The president’s overall approval declined to 40% after registering at 43% in January.
“What this poll says is that President Biden and Democrats are headed for a catastrophic election,” said Republican pollster Bill McInturff of Public Opinions Strategy, who conducted this survey with Democratic pollster Jeff Horwitt of Hart Research Associates.
The poll was conducted between March 18-22, before the president’s overseas trip, where he was to meet with NATO allies, visit with U.S. troops in Poland and deliver a major speech on Russia’s war in Ukraine.
Joe Biden is not getting the “Rally around the president” poll numbers that have almost always appeared when the United States gets involved in a military conflict. While there are no active-duty troops involved, the U.S. has taken a very visible role in combating Putin and his expansionist policies.
The erosion in Biden’s approval rating has been across the board among key demographic groups, including Black respondents (from 64 percent approve in January to 62 percent now), women (from 51 percent approve to 44 percent), Latinos (from 48 percent to 39 percent) and independents (36 percent to 32 percent).
“You cannot get down to the low 40s in presidential approval, unless you have strained your own base,” said McInturff, the GOP pollster.
The question on the minds of political analysts on both sides is how these low poll ratings — and the war in Ukraine — shake out in terms of the Midterm elections.
Rebecca Kleefisch, the Republican former lieutenant governor of Wisconsin who is challenging Democratic Gov. Tony Evers this year, said the war in Ukraine and the resulting rise in gas prices only amplified the economic concerns that she is asked about constantly on the campaign trail.
“I wouldn’t even say that I’m wrapping these issues into current events,” Kleefisch said. “Affordability is one of the key issues that people think about and talk about with me every single day. You have to remember that gas prices began rising significantly before the war in Ukraine even began.”

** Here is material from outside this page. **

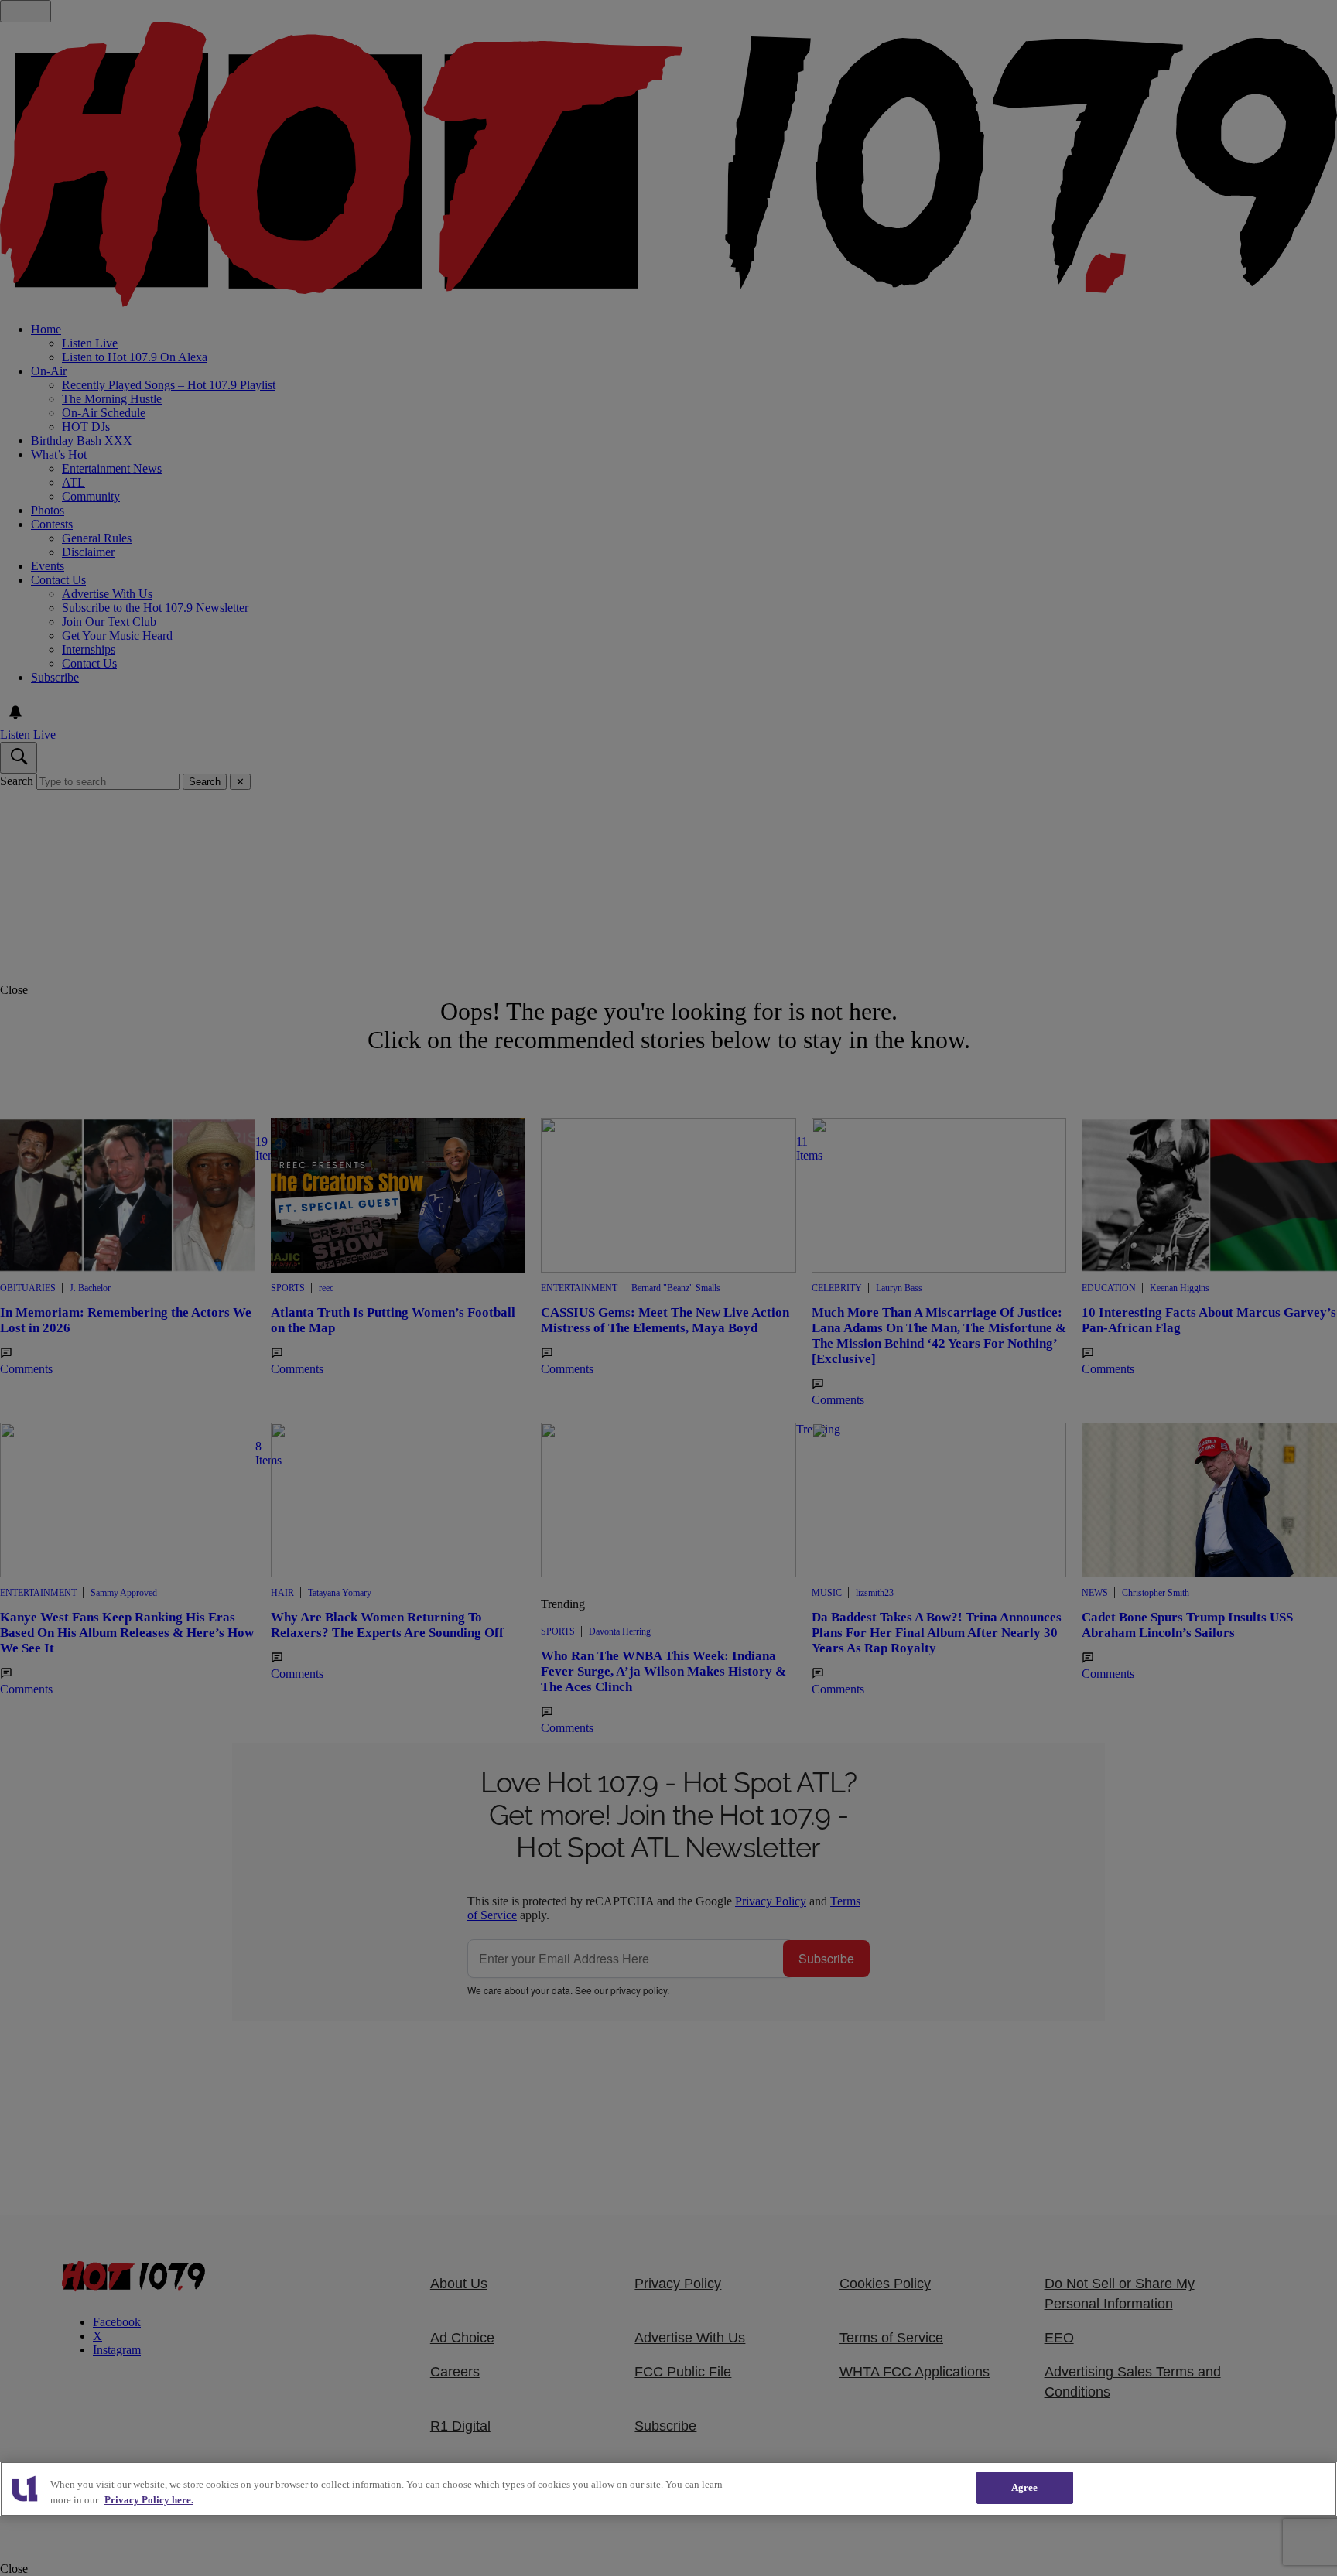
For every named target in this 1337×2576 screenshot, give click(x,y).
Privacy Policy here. (148, 2500)
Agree (1024, 2487)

The Wisconsin race is one of a handful of governor’s races in battleground states in which Republicans are seizing on any and all Democratic environmental policy-related decisions to make the case that those Democrats bear at least some responsibility for rising gas prices.
No matter what happens in Ukraine — with the exception of a “hot war” breaking out between Russia and NATO — prices will continue to climb and shortages will begin to crop up. In that case, “leadership” becomes a very nebulous and unimportant thing. Biden can get strong marks for “leadership” but that won’t help him and his party if gas is over $5 bucks a gallon and bread is $10 a loaf.
It remains to be seen how much credit Biden would get for a successful termination of the war for Ukraine. The bottom line is that Biden and the Democrats are still in deep trouble no matter what scenario plays out in Ukraine.